YOUR INSTRUCTIONS -> Render the entries from the line containing "8 (8552) 70-66-46 (162, 481)" through the line containing "Ароматерапия (98, 349)", inclusive, as a numbered list, omitting any blank lines.

### MATERIAL FOR THIS TASK

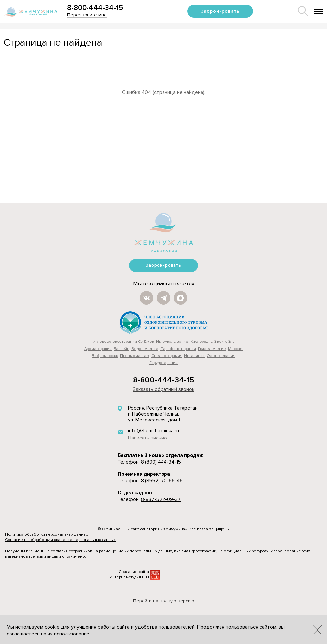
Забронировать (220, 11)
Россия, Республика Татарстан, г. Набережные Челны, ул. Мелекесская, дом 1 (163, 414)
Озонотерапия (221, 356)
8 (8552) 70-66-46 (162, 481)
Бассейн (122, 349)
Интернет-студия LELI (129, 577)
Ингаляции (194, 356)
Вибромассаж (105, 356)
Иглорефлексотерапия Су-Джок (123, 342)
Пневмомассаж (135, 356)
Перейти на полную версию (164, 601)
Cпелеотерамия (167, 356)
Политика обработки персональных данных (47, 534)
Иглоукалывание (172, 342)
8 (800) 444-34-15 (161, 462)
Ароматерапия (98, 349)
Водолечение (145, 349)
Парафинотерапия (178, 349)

######
### MATERIAL FOR THIS TASK

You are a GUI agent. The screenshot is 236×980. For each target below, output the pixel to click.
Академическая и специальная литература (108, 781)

######

TASK RESPONSE ->
1. 8 (8552) 70-66-46 (162, 481)
2. Бассейн (122, 349)
3. Интернет-студия LELI (129, 577)
4. Ингаляции (194, 356)
5. Вибромассаж (105, 356)
6. Иглорефлексотерапия Су-Джок (123, 342)
7. Пневмомассаж (135, 356)
8. Перейти на полную версию (164, 601)
9. Cпелеотерамия (167, 356)
10. Политика обработки персональных данных (47, 534)
11. Иглоукалывание (172, 342)
12. 8 (800) 444-34-15 (161, 462)
13. Ароматерапия (98, 349)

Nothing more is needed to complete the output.